Thiruvananthapuram | In a guarded response to the 14th Finance Commission award that increased devolution of tax revenue to states to 42 per cent, Kerala Chief Minister Oommen Chandy today said overall assessment of the new process could be made only after practical implementations. Welcoming the Finance Commission’s decision to increase states allocation and flexibility in implementing schemes, Chandy said these matters were a long-stand demands of the states.
Kerala was in the forefront in taking up these issues with the Centre, Chandy told reporters during cabinet briefing here. Now there is a situation in which states will get more revenue from Centre, but whether the states would get the increased amount was not clear as many of the Centre Sponsored Schemes have been scrapped, Chandy said.

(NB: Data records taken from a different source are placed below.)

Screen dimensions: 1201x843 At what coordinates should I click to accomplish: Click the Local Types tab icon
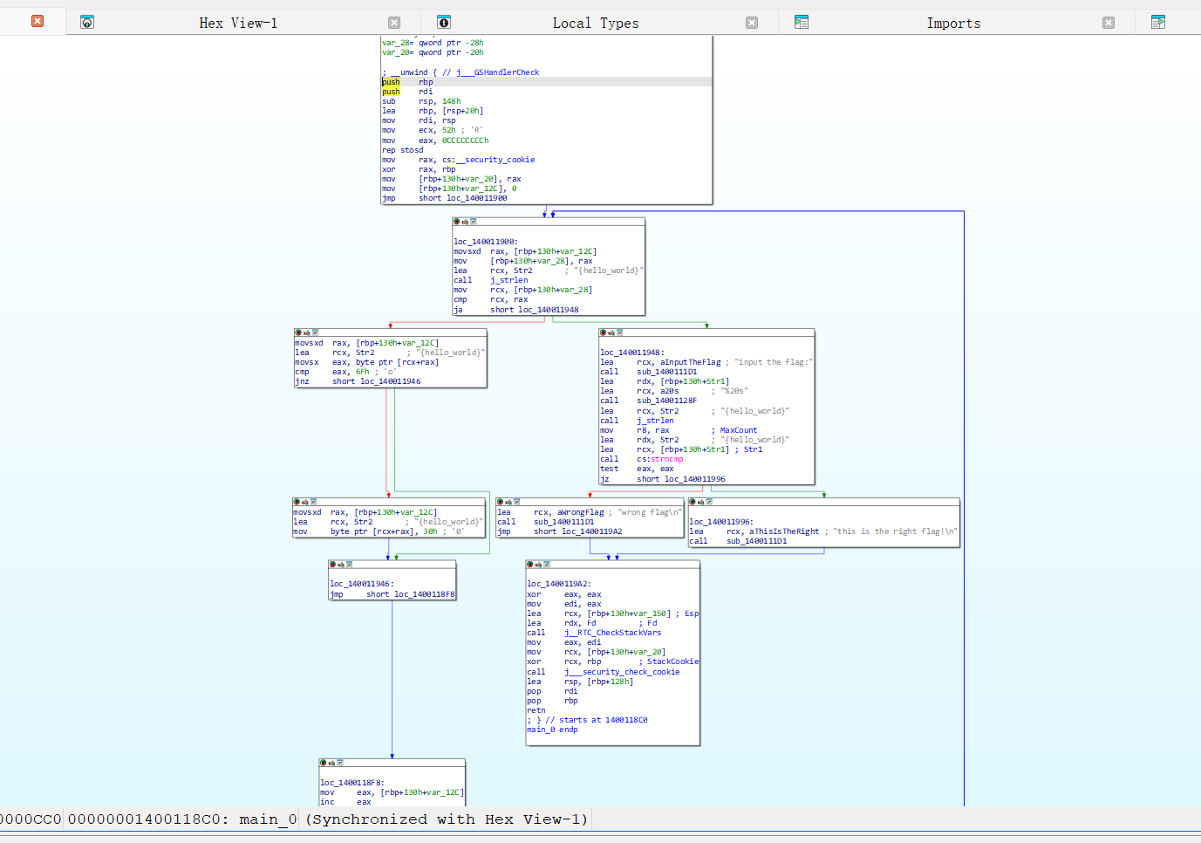coord(444,23)
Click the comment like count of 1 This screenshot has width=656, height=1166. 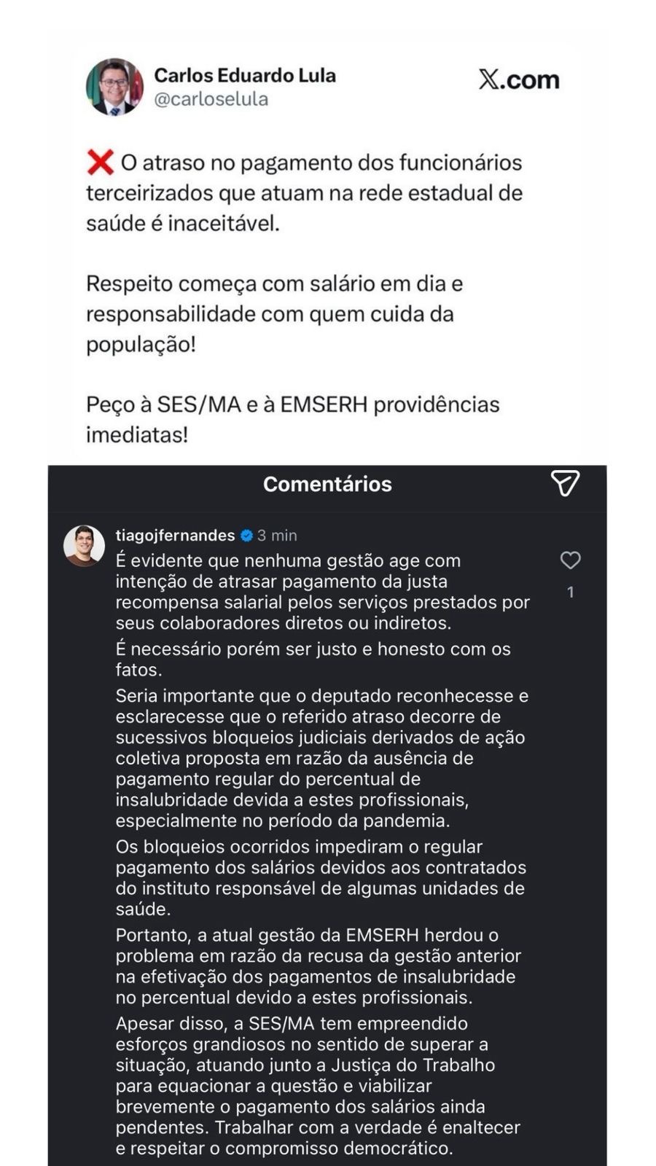pos(570,592)
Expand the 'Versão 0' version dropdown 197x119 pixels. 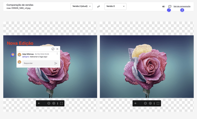(115, 6)
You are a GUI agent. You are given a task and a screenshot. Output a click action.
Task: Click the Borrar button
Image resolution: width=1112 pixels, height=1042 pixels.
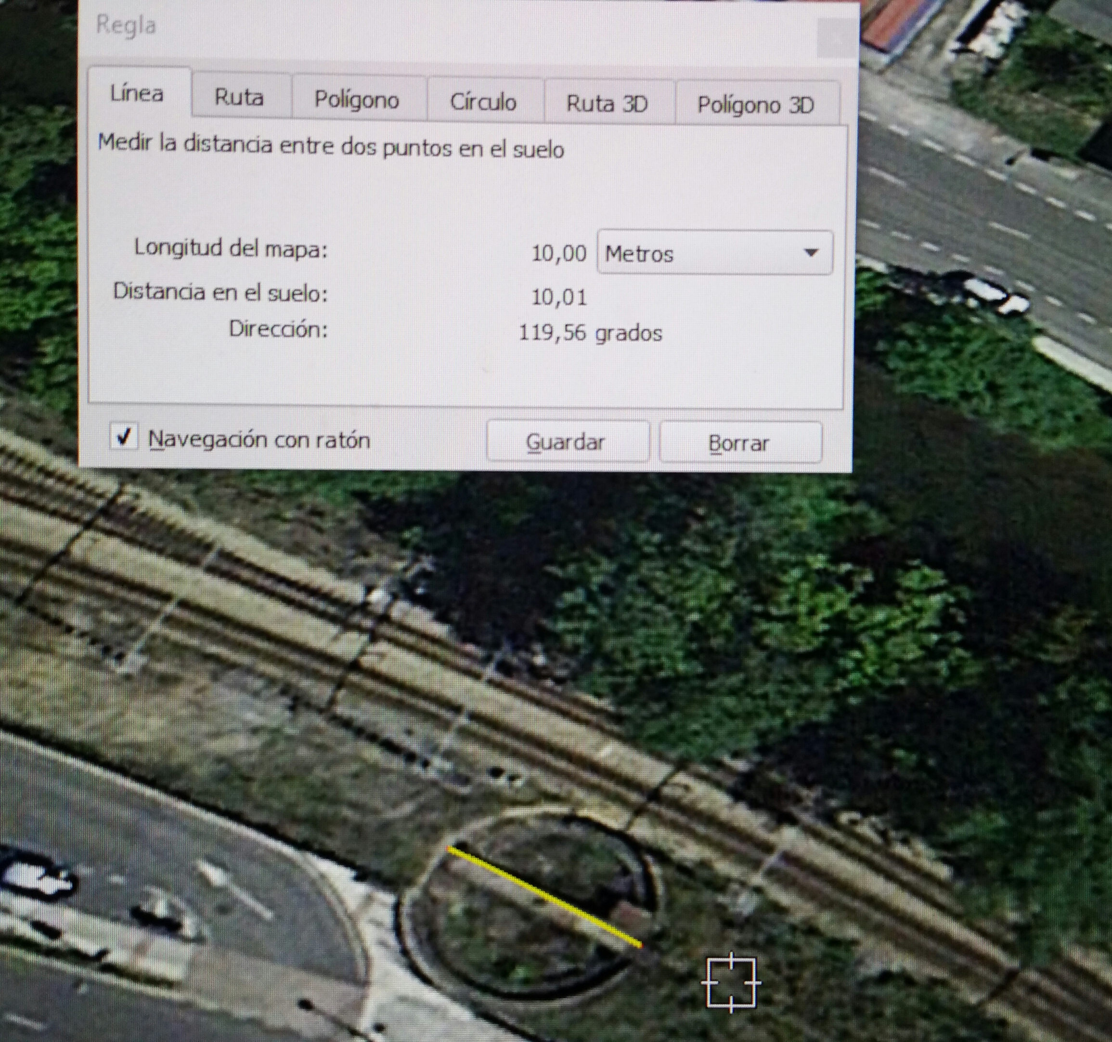click(x=740, y=443)
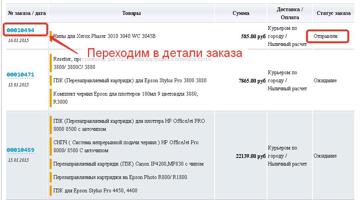363x200 pixels.
Task: Click the "Сумма" column header
Action: point(241,13)
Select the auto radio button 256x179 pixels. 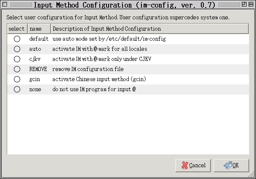17,49
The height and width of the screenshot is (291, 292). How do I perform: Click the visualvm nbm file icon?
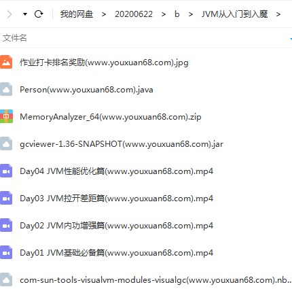pos(6,279)
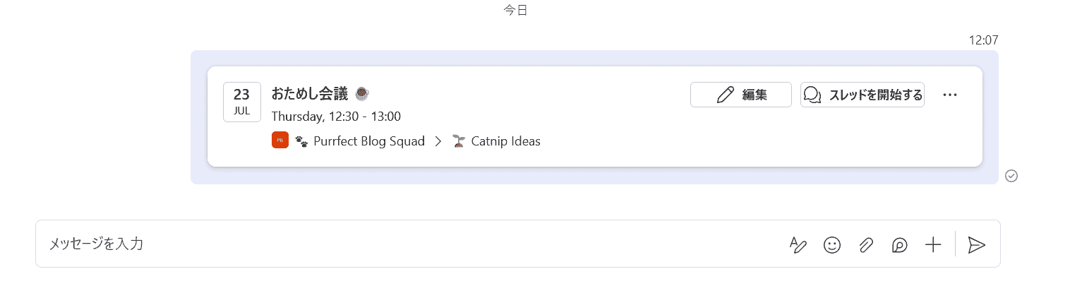The height and width of the screenshot is (286, 1070).
Task: Click the sent status checkmark icon
Action: 1011,176
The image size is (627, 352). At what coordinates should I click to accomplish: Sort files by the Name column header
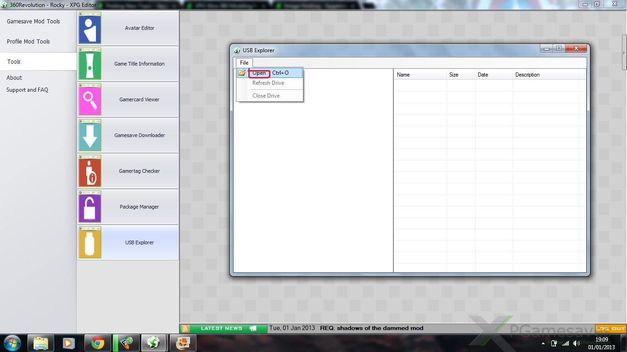[403, 75]
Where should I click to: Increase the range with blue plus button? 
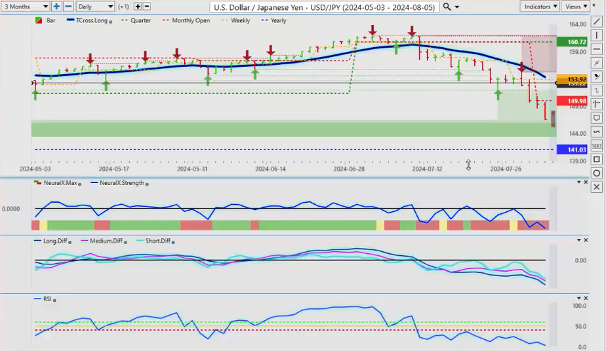[x=56, y=7]
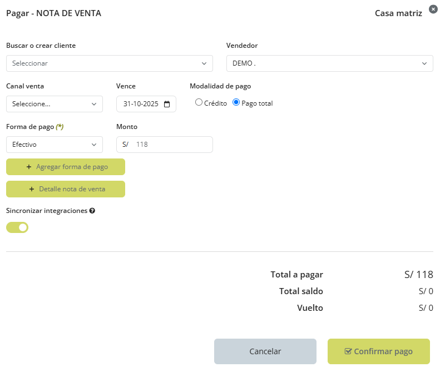440x372 pixels.
Task: Click the plus icon on Agregar forma de pago
Action: (x=29, y=167)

However, while states tax revenue share has been increased, many of the Centrally Sponsored Schemes have been scrapped, he said, adding, allocation has been reduced in some cases.
He said there was no financial crisis in the state and UDF government would not cut any of its welfare programmes, adding total amount spend on various welfare schemes including pension would come to around Rs 5000 cr. Similarly, an amount of Rs.400 crore has been given from the Chief Minister’s Relief Fund in the past four years and this amount was three times more than previous year’s figures. Chandy said the third phase of his ‘Mass Contact Programme’ by directly engaging with people, mostly the less privileged would be held between April 20 and June 11.
The unique outreach campaign, which won the UN award for public service for Chandy, involves Chief Minister meeting hundreds of people at district head-quarters on a fixed date and finding solution to their grievances on the spot itself. To a question, Chandy made it clear that government has no plans now to increase the retirement age of government employees from 56. Such a decision would be taken only after taking youths in the state into confidence, Chandy said.